BEGIN DOCUMENT TEXT

The District 97 Board of Education last week declined to chime in on the smoking ban controversy.

The board declined to take up a draft resolution that proclaimed that adults and children have the right to breathe smoke-free indoor air, as part of an effort to ban smoking in all workplaces in Oak Park.

The draft resolution was created after Dr. David Ansell and a seventh grade Brooks Middle School student urged the board at its Jan. 12 meeting to support the ban.

Smoking is already banned in all Dist. 97 facilities, and the board decided it would not be appropriate to take a position on an issue before the village board.

“It’s not our place to determine where in the village people can smoke,” said  board member Marcia Frank, who nevertheless proclaimed her hatred of smoking and noted that smoking-related cancers killed two of her grandparents.

“Our buildings are smoke-free,” said board member Michelle Harton. “I don’t see what [the village-wide resolution] accomplishes.”

Lunches will get better, Fagan says
In other business, Ellen Efron Pimentel, a mother of two Beye School students, complained to the board about the district’s hot lunch program.

In May, Pimentel sent a letter to the board, signed by approximately 365 parents, teachers and a few students complaining about the lunches.

In the letter Pimentel described the district’s lunches as “unhealthy, unimaginative and far from the lessons about health and nutrition I teach my children.”

Superintendent John Fagan said that the district’s hot lunch contract for next year is coming up for bid and he expects improvement.

“We have been looking at our hot lunch program all year,” Fagan said. “We want kids to have nutritious lunches and we want lunches that kids will eat. I’m fairly confident that we will have some changes next year so that we can have more nutritious lunches.”

$2.7M bond sale approved
The board also approved the sale of short-term bonds to raise $2.7 million: $2 million to fund building repairs and improvements at Beye, Irving, Longfellow, Mann and Whittier schools, and $700,000 in operating revenue for the Education Fund.

END DOCUMENT TEXT

**EXERCISE**.
Can you copy the school board article word for word, from "In the letter" to "the Education Fund."?

BEGIN DATASET EXCERPT

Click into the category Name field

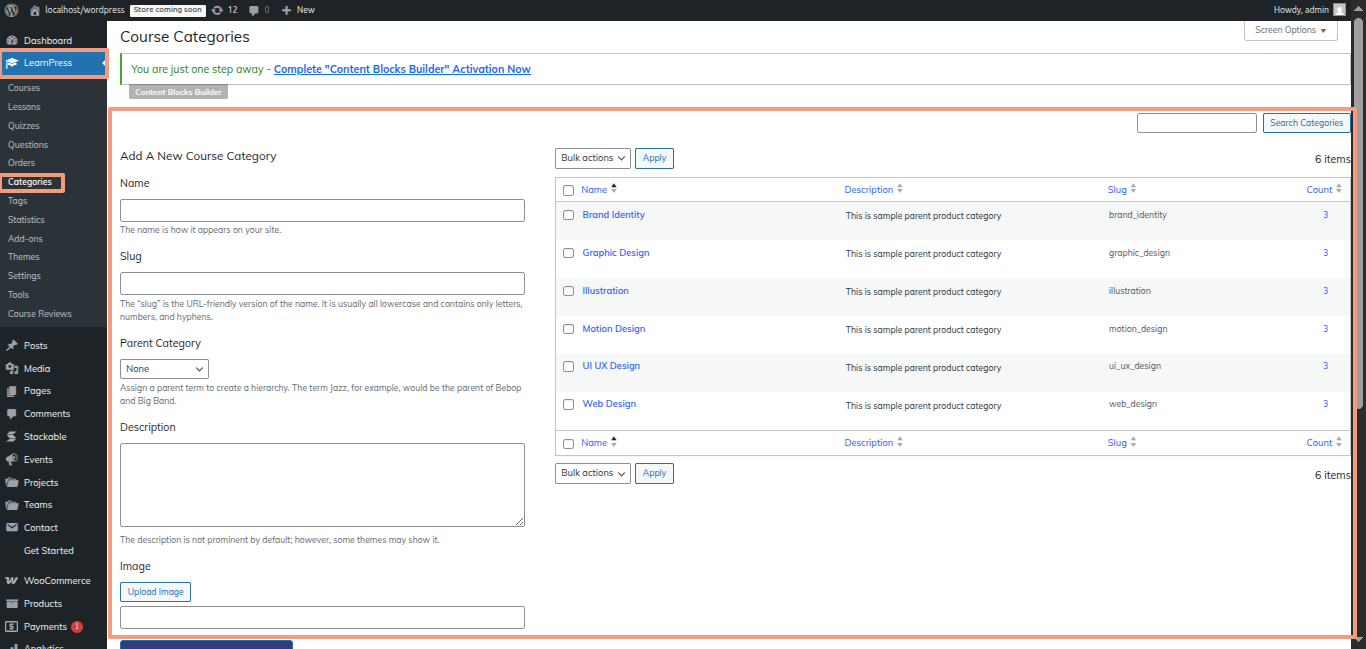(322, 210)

END DATASET EXCERPT

**RESULT**.
In the letter Pimentel described the district’s lunches as “unhealthy, unimaginative and far from the lessons about health and nutrition I teach my children.”

Superintendent John Fagan said that the district’s hot lunch contract for next year is coming up for bid and he expects improvement.

“We have been looking at our hot lunch program all year,” Fagan said. “We want kids to have nutritious lunches and we want lunches that kids will eat. I’m fairly confident that we will have some changes next year so that we can have more nutritious lunches.”

$2.7M bond sale approved
The board also approved the sale of short-term bonds to raise $2.7 million: $2 million to fund building repairs and improvements at Beye, Irving, Longfellow, Mann and Whittier schools, and $700,000 in operating revenue for the Education Fund.